Что нужно сделать.
Дословно воспроизведите отрывок из фрагмента о последних годах правления Елизаветы, начиная со слов «Во-вторых, Елизавета стала» и заканчивая словами «Macmillan, p. 77.» включительно.

Фрагмент документа.
Только в двух отношениях изменился стиль ее правления в последние годы. Во-первых, она позволила сделать себя заложницей фракции. На протяжении большей части своего правления она пыталась сохранять равновесие среди советников и оставляла открытым выбор политической линии — она даже одновременно следовала противоположным тактическим схемам. Но в 1590-х гг. она связала свою судьбу со сторонниками Сесила — или была ими захвачена: она продвигала их союзников и в общем принимала их политику. Эссекс и его последователи имели реальные причины для недовольства, а также Рэли и Кобем, после того, как они порвали с лагерем Сесила. К 1597 г. у Елизаветы остался Тайный совет всего из одиннадцати членов, и пятеро из них были сыновьями предшествующих советников (и еще один — пасынком). Самим своим консерватизмом, своей преданностью семьям старых служителей и своим нежеланием сделать новые назначения королева сузила основу своей политической поддержки. Таким образом она довела группировку Эссекса до восстания в 1601 г., как довела северных графов в 1569 г. тем, что исключила их. Провал мятежа во главе с Эссексом еще больше усилил контроль над ней Роберта Сесила: он управлял ее дворцовыми развлечениями, как и ее политикой — он даже пытался указывать ей, когда ложиться спать.
Во-вторых, Елизавета стала реже появляться на публике; в 1602 г. Харингтон описал ее как «даму, которая заперлась в своих покоях от своих подданных и большинства своих слуг и которую редко видно, разве что по святым праздникам» [214] Adams S. L. 1984 Eliza enthroned? The Court, and its politics. In Haigh C. A. (ed.) The Reign of Elizabeth I. Macmillan, p. 77.
. Правда, она снова выезжала в летние поездки в 1599–1602 гг., но только на короткие расстояния, не заезжала в города и не делала настоящих попыток повстречаться со своим народом. Своими последними поездками Елизавета доказывала самой себе, что она еще на это способна даже больше, чем доказывала своим подданным, что она все еще королева. Снова перепечатывались старые баллады ко дню воцарения, а картины и гравюры воспроизводили старый образ (молодой королевы), но сама Елизавета мало занималась своими собственными отношениями с общественностью. Она произнесла свою «золотую речь» представителям Палаты Общин в 1601 г. — но это была вынужденная попытка восстановить себя в качестве заботливого правителя после поражения в вопросе по поводу монополий, и эти темы, как и сама королева, были опустошены. С точки зрения пропаганды, Елизавета не смогла предложить ничего нового — она определенно не собиралась выступать в качестве бабушки нации. Громадная популярность Эссекса и симпатии к Камберленду и Маунтджою отражают на просто поиски нового героя, но и невысокое мнение о старой героине.

Исходные данные.

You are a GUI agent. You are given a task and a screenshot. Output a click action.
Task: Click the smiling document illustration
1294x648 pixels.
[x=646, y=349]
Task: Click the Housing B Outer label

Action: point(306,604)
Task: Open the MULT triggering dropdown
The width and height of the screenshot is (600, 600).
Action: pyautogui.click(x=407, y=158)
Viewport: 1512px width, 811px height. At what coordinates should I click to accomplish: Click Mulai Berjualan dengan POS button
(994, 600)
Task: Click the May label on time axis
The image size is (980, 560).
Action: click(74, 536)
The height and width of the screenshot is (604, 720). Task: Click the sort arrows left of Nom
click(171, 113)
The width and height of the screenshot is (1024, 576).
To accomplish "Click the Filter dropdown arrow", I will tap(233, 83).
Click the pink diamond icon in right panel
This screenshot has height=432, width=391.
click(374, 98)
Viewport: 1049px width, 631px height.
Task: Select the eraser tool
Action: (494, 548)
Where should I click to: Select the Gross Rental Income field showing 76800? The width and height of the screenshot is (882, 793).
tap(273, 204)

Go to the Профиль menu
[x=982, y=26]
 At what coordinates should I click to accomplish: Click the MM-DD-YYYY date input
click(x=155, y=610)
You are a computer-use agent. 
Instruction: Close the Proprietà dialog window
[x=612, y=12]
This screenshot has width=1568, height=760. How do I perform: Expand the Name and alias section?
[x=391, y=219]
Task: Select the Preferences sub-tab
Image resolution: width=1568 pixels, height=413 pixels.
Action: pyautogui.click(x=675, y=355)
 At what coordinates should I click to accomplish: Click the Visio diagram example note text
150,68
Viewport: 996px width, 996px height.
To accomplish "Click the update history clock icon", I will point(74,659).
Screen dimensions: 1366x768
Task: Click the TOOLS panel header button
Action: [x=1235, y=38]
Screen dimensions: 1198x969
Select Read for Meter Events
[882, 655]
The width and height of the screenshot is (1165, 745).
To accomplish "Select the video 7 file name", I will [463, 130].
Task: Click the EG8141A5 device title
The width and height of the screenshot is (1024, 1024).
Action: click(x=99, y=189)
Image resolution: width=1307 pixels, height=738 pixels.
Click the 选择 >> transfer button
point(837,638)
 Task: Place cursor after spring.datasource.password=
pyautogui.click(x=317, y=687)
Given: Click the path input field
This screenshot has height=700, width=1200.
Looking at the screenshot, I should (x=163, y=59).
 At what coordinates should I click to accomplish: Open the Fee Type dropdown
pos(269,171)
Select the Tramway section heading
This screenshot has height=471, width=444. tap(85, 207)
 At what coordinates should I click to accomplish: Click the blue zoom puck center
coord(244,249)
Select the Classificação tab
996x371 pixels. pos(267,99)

Ответ.
Во-вторых, Елизавета стала реже появляться на публике; в 1602 г. Харингтон описал ее как «даму, которая заперлась в своих покоях от своих подданных и большинства своих слуг и которую редко видно, разве что по святым праздникам» [214] Adams S. L. 1984 Eliza enthroned? The Court, and its politics. In Haigh C. A. (ed.) The Reign of Elizabeth I. Macmillan, p. 77.